Entrepreneurs and product designers have to get a certain thrill from taking a risk, plunging deep into the unknown. That's why entrepreneurs become startup founders. Why product designers explore wild ideas. Risk is the beginning of the work we do. To get to answers, we have to be risky, examine a variety of concepts no matter how far out they may seem. We have to allow for the possibilities that we may be wrong, that not every idea will lead to a solution. It's opening up the problem rather than closing it down. That's just good Design Thinking.
But there's risk and Risk with a capital "R." Big "R" risk is not doing any research into the market, learning whether your product bridges a needed gap in a market/user fit problem.
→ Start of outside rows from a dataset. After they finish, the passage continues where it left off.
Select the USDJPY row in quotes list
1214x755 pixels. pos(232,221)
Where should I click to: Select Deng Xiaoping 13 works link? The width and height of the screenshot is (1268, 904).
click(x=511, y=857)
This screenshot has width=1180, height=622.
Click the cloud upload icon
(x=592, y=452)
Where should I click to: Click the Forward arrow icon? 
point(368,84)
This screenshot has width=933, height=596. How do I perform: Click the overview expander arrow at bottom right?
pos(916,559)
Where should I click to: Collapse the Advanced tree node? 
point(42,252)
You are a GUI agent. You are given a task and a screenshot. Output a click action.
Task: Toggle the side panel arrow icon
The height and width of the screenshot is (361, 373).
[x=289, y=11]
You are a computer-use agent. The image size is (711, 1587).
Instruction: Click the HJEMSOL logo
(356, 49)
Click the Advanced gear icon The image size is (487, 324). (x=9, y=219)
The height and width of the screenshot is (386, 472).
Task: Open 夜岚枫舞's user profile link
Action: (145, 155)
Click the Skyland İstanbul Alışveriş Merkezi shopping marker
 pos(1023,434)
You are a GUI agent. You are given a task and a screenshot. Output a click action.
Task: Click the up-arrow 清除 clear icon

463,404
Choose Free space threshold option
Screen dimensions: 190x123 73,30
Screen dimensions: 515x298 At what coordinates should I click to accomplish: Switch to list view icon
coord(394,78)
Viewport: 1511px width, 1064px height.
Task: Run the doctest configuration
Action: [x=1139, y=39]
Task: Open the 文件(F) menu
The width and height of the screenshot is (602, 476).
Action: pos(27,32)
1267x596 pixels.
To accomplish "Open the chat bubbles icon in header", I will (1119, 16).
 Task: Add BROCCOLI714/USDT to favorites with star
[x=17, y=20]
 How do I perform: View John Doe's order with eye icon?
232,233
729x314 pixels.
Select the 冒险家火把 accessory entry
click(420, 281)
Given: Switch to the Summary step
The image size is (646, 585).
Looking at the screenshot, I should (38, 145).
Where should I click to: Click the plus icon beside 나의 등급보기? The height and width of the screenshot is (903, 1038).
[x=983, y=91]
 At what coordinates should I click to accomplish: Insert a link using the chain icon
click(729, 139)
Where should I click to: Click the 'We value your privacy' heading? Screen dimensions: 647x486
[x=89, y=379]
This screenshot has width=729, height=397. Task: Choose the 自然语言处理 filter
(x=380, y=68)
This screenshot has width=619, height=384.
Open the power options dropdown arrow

Or assuming someone will buy your product just because you build it. Like how Eric Reis didn't figure out who would actually use and pay for his first project, which failed completely. That's foolhardy.
We have to take chances, be allowed to fail every once in awhile. But that doesn't mean that we seek complete failure or jump off the edge of a cliff without looking first to see where we're going to land. So yes, risk (lower case "r") is our business. Only in so much that we need to be fearless to get answers quickly and succeed rather than crash and burn.